Schwan’s Food Service, Inc., today announced its support of national efforts to increase the number of healthy choices in school cafeterias, feed more children through school meal programs, and update the meal pattern standards through the Child Nutrition Reauthorization Act.
“We commend First Lady Michelle Obama’s commitment to end childhood obesity as well as the USDA’s efforts to improve childhood nutrition in schools across the country,” says Mark Jansen, president of Schwan’s Food Service. In support of these national nutrition objectives and in keeping with the company’s recognized focus on nutrition, Schwan’s Food Service has pledged to double the number of its already nutritionally enhanced school foodservice pizza products with whole grains by the fall of 2011, also reducing the sodium content of these products by up to 10 percent.

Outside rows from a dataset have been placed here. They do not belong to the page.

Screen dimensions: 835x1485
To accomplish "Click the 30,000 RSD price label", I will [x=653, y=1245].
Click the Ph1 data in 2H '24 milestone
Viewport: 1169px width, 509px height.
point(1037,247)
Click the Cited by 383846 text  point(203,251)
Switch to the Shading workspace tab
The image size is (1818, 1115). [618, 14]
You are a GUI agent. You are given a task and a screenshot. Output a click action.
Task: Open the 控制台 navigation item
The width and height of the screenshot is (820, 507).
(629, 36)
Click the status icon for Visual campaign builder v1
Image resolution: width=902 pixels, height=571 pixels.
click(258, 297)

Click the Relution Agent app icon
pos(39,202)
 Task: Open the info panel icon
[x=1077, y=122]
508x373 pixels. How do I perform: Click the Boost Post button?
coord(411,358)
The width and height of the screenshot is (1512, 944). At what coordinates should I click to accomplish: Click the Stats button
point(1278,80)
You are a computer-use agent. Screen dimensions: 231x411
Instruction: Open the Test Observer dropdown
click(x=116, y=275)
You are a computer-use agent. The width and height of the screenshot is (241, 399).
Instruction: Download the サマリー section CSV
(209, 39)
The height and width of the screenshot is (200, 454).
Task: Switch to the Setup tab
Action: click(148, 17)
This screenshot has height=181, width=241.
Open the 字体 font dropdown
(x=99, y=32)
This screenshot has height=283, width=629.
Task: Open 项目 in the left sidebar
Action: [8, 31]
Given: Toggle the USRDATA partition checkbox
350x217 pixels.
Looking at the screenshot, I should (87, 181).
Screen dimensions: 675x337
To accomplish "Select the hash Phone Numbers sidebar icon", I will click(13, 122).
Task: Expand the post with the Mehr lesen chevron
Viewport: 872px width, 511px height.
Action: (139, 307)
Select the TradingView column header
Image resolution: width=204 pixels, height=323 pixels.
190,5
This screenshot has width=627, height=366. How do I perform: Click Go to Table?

Over the past four years, Schwan’s Food Service has focused on increasing its offering of whole grain products. As a result, nearly a quarter of Schwan’s Food Service school pizza products currently contain whole grains, and one-third of these products have more than 51 percent whole grains. By the fall of 2011, the number of school pizza offerings with more than 51 percent whole grains will double.
In 2007, all subsidiaries of The Schwan Food Company proactively approved internal standards specific to sodium and fat. The company’s school foodservice products are leading the success with sodium reduction.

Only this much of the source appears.